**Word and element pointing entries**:
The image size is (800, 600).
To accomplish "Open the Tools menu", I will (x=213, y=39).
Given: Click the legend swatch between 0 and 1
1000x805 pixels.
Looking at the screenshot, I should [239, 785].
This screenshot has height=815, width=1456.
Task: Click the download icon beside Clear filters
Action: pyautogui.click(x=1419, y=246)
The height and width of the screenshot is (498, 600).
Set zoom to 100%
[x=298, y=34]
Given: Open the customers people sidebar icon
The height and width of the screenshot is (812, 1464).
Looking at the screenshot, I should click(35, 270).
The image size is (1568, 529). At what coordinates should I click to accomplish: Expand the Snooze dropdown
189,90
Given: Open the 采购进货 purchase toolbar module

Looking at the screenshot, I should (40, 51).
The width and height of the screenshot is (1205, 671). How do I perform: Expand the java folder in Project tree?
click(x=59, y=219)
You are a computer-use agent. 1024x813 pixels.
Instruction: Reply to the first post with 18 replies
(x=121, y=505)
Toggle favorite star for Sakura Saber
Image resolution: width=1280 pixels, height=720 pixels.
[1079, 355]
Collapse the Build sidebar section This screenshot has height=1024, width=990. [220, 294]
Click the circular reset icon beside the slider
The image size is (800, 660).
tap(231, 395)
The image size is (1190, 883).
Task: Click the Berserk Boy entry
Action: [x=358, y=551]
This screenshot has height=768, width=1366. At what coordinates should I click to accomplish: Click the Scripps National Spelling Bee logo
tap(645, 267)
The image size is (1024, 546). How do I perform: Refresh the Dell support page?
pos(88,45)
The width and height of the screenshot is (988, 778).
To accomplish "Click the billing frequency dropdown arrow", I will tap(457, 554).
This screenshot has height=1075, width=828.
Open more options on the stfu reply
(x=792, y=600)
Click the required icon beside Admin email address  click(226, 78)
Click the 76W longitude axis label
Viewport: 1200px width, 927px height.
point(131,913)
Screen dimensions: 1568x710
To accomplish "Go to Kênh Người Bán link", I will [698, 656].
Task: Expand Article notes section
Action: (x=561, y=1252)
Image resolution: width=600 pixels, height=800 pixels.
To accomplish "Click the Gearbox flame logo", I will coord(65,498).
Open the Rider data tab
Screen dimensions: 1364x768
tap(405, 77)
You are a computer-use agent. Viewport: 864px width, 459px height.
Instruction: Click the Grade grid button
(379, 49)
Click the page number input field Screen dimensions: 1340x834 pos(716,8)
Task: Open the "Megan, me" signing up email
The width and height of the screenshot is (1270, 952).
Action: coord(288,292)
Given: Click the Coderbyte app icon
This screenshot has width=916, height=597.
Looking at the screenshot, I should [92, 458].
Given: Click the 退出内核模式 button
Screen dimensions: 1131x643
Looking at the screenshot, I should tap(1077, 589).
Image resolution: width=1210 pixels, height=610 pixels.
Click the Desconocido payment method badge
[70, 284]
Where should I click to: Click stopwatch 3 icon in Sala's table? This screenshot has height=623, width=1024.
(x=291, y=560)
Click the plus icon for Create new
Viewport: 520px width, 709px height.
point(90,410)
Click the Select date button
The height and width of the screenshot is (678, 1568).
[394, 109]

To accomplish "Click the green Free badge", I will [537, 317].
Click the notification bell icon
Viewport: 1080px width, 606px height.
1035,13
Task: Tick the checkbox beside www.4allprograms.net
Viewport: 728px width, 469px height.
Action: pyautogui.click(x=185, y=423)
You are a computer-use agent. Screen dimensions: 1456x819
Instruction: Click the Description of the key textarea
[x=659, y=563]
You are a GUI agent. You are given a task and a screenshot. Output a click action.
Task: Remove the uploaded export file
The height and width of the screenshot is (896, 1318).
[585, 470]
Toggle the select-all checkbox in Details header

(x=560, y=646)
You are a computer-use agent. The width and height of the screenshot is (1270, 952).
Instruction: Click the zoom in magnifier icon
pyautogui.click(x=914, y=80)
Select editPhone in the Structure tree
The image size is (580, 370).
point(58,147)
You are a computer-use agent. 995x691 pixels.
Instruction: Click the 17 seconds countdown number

**Request**: Locate each line in the listing above that contains the string "Toggle" and copy those lines.

**Correct response**:
Toggle favorite star for Sakura Saber
Toggle the select-all checkbox in Details header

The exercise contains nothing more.